Pixel coordinate grounding data:
——————————
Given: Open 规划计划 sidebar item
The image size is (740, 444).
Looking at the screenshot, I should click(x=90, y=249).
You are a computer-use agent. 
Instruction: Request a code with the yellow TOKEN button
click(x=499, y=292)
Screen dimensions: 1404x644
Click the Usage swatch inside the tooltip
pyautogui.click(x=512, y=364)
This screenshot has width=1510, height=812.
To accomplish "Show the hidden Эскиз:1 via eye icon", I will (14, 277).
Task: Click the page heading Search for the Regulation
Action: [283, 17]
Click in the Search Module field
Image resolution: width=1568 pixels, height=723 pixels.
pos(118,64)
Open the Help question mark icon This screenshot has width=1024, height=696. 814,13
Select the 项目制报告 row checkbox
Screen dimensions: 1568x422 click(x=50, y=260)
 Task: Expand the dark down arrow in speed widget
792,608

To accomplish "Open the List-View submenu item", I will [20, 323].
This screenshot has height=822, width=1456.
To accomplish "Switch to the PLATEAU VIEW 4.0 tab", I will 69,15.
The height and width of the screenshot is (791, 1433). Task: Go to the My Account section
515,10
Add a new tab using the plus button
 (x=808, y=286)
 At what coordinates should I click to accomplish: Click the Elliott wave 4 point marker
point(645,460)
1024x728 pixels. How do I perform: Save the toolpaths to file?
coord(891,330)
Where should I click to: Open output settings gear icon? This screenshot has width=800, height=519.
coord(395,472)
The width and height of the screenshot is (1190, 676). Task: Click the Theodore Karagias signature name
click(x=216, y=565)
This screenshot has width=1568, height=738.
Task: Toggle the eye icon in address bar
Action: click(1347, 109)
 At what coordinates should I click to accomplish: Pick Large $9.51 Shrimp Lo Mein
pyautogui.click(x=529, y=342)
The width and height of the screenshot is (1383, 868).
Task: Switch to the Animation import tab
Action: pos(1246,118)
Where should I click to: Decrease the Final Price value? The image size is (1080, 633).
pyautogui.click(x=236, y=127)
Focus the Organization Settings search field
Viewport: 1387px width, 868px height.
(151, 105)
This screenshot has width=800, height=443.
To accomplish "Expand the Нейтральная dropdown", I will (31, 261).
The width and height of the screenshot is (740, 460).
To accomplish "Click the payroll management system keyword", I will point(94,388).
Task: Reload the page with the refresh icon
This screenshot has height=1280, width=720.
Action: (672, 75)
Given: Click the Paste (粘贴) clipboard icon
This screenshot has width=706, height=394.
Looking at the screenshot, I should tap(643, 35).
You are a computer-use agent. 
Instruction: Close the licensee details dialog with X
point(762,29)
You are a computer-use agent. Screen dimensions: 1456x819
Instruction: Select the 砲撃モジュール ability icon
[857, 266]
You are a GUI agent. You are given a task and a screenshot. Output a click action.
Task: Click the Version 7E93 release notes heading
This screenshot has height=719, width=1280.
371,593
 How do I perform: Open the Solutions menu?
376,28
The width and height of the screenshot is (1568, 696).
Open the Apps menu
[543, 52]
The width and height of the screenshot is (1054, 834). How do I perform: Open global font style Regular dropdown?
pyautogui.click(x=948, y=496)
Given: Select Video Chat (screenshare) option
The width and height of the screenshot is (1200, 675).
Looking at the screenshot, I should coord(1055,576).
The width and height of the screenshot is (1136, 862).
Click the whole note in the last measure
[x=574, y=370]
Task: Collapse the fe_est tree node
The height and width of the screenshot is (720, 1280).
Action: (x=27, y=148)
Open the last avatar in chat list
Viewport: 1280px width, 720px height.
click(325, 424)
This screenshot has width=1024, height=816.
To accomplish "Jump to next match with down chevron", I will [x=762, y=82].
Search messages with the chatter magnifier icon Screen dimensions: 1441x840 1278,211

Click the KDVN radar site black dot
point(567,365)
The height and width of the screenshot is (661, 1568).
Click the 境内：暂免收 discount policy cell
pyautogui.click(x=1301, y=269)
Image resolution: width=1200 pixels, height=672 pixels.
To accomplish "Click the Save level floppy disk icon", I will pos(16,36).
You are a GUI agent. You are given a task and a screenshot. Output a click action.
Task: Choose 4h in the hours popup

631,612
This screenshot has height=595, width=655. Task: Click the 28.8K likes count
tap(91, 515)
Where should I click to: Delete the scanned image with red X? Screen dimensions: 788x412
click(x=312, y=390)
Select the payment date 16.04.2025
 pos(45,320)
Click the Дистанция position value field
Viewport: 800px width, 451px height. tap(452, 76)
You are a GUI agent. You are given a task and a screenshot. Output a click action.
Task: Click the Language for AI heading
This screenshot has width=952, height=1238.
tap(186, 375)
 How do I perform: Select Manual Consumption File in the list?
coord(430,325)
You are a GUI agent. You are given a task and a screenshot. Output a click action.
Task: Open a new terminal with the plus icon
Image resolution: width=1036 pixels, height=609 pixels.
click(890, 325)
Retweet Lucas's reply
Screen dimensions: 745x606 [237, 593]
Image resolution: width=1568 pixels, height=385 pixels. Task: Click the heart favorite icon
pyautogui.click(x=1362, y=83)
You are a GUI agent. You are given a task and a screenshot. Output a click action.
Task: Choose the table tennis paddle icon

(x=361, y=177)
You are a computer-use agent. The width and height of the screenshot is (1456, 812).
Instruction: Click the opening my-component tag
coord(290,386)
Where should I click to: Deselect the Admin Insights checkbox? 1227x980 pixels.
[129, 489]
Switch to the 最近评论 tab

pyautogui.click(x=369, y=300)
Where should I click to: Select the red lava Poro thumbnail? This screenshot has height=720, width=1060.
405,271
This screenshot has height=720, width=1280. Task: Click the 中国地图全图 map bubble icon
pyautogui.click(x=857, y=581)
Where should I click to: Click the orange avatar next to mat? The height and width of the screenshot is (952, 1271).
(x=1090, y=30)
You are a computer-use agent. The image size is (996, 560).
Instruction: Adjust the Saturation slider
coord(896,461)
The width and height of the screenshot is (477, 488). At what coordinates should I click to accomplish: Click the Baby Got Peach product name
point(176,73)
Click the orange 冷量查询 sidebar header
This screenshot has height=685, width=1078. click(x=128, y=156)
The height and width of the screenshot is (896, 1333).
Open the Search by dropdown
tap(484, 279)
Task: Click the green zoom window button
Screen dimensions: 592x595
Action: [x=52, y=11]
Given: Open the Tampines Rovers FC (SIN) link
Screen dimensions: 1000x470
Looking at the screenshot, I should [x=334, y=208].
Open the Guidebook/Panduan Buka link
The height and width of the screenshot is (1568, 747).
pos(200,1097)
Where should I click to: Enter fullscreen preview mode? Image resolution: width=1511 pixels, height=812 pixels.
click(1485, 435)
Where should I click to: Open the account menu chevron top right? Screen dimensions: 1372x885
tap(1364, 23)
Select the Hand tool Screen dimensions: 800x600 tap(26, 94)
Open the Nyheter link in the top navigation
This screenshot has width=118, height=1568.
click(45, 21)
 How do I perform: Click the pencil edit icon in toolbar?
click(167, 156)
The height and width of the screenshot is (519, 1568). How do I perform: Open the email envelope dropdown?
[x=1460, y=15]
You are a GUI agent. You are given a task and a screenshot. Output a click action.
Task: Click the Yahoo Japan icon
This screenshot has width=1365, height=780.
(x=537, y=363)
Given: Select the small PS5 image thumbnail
——————————
● EXERCISE DESCRIPTION: From the line containing "Where should I click to: Open the" to the final line of the data, repeat each line exactly. Include both ends.

● RESULT FOR THIS EXERCISE:
Where should I click to: Open the account menu chevron top right? Screen dimensions: 1372x885
tap(1364, 23)
Select the Hand tool Screen dimensions: 800x600 tap(26, 94)
Open the Nyheter link in the top navigation
This screenshot has width=118, height=1568.
click(45, 21)
 How do I perform: Click the pencil edit icon in toolbar?
click(167, 156)
The height and width of the screenshot is (519, 1568). How do I perform: Open the email envelope dropdown?
[x=1460, y=15]
You are a GUI agent. You are given a task and a screenshot. Output a click action.
Task: Click the Yahoo Japan icon
This screenshot has width=1365, height=780.
(x=537, y=363)
Given: Select the small PS5 image thumbnail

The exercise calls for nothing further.